J. M. Haile
08–14 December 2009
We identify four classes of objects that should take standard forms in the Vault: genres, titles, versions, and tags. One or two
additional classes may be identified as development proceeds. The following are likely incomplete; we expect
these rules will be refined during development and with use.
While users will be encouraged to add to or edit much of the information on Vault record pages, users will not be able to directly
add to or edit genres, titles, versions, or tags on Vault record pages. Users can influence these classes on Vault pages by editing the corresponding fields
on the user record pages.
1. Genres in Standard Form
Definition. The Take11 standard form for genres will have the following characteristics:
- (a) Generally, a genre will be a single word. In a few cases, words or terms may be joined
by a hyphen or slash. At this point the only exception is "Live Performance."
- (b) The first letter of a genre will always be capitalized and the remainder of the word will be lower case.
- (c) Multiple genres can be assigned to one film; e.g., a romantic comedy can be identified by assigning
the genres "Romance" and "Comedy."
- (d) The allowed genres are restricted by the software; however, users can request to the developers that
new genres be added.
2. Movie Titles in Standard Form
Definition. The Take11 standard form for titles will be limited to one of the following forms,
- (1) The Title
- (2) The Main Title: The Subtitle
- (3) The Title (year)
- (4) The Title (year, director's last name)
These standard forms obey these rules:
- (a) In most cases, a standard title will contain only a main title or a main title and a subtitle (if the original film release had a subtitle).
- (b) Other identifiers, such as versions, collections, and marketing information will not appear in the standard title.
- (c) The main title and subtitle are always and only separated by ": ". No other punctuation is allowed,
unless it is part of the title or subtitle.
- (d) Every word in the standard title starts with an uppercase letter and the remainder of the word is in lowercase.

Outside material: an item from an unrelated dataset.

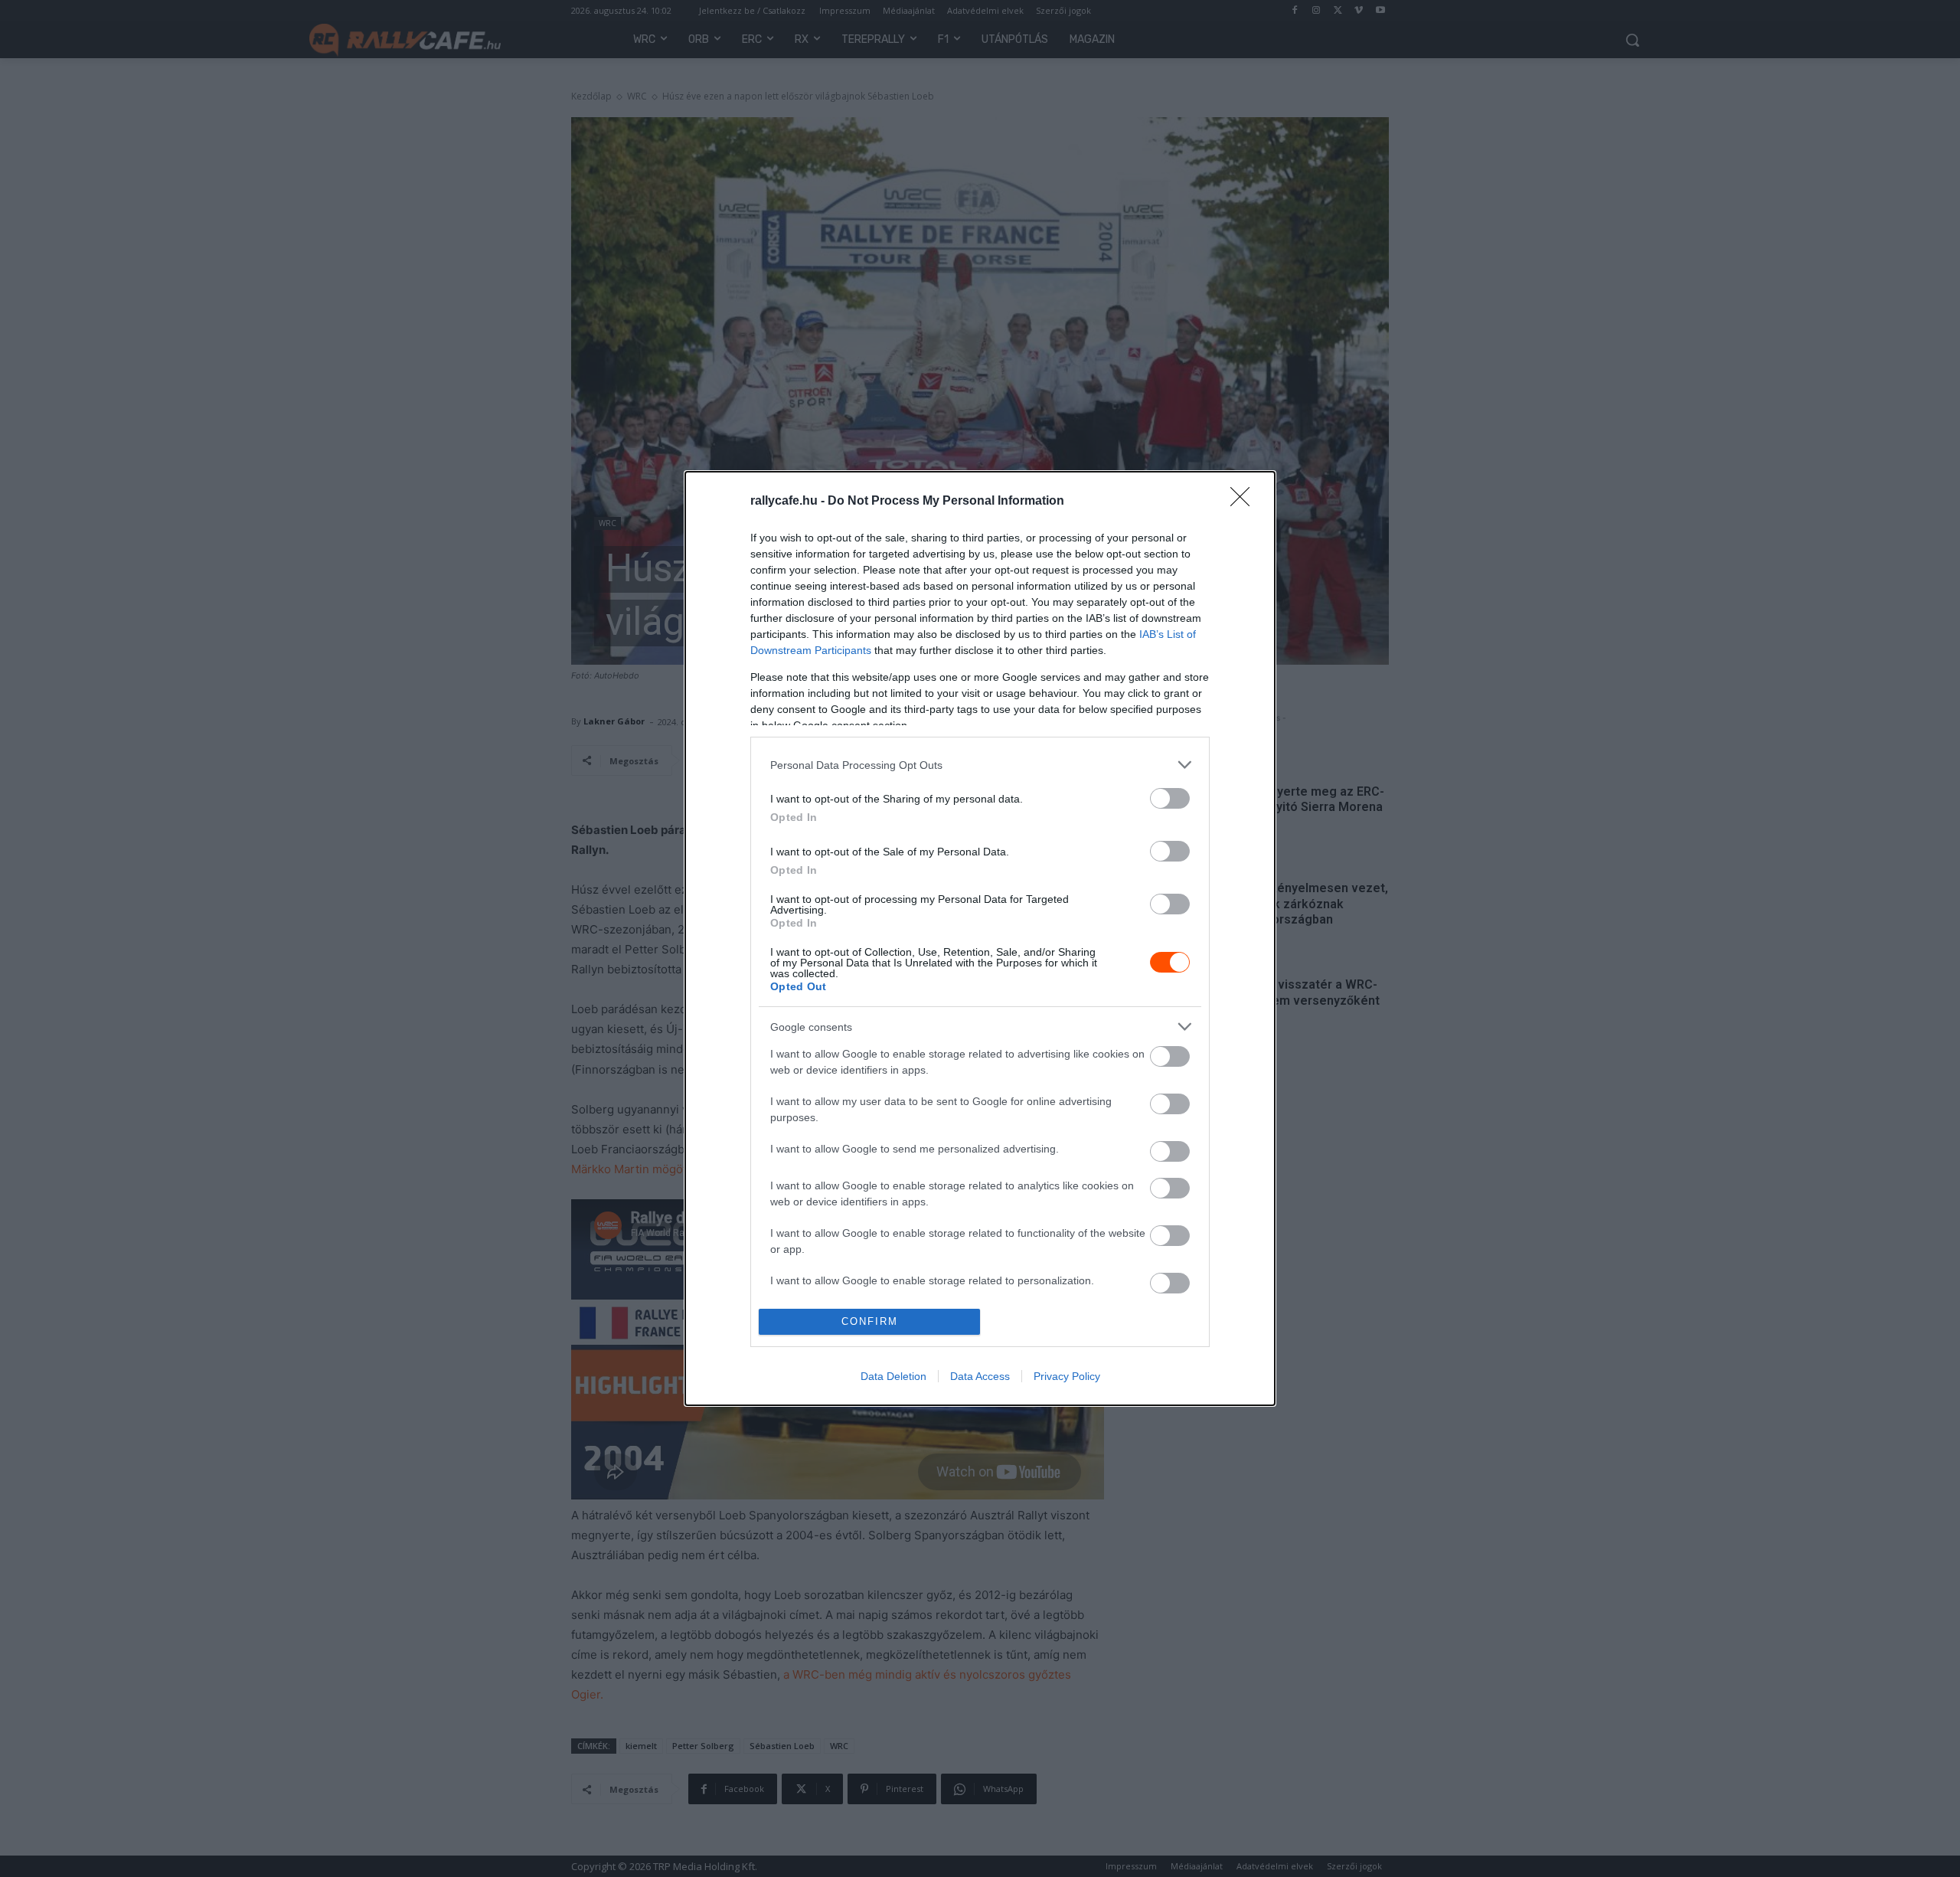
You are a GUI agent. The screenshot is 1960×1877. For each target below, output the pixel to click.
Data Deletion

- (e) When rules (a)–(d) result in the same title for two movies, the two will be judged the same
(perhaps different versions) if their theatrical release years are within N years of one another;
otherwise, they will be judged to be different movies. In preliminary tests, N = 5 seems to work.
- (f) When rule (e) results in the same title for two different movies,
the standard title for each will include the theatrical release year in parentheses.
- (g) When, on applying rule (f), two movies are found to have the same title and same release year, the two will be judged
the same or different based on the names of the directors. If the two differ, the last name of the director will be included in the standard form for each movie.
Implementation. Every title cataloged in the user database will be reduced to it's standard form. All such reductions will be performed
by server-side scripts, not by individual users of the site. Users are encouraged to edit their records to use the standard form, but this is not necessary
or required.
However, there are many records in the user database for which there is insufficient information to apply all the above rules. For example, many records
may be missing the theatrical release year or the name of the director or both. In such cases, the scripts will attempt to resolve the issue by using
secondary information to compare a problematic title to well-defined ones.
- (a) If the problem record contains little or no secondary information, the title will be assigned the
standard form of the most-cataloged title that is closest to the problem title.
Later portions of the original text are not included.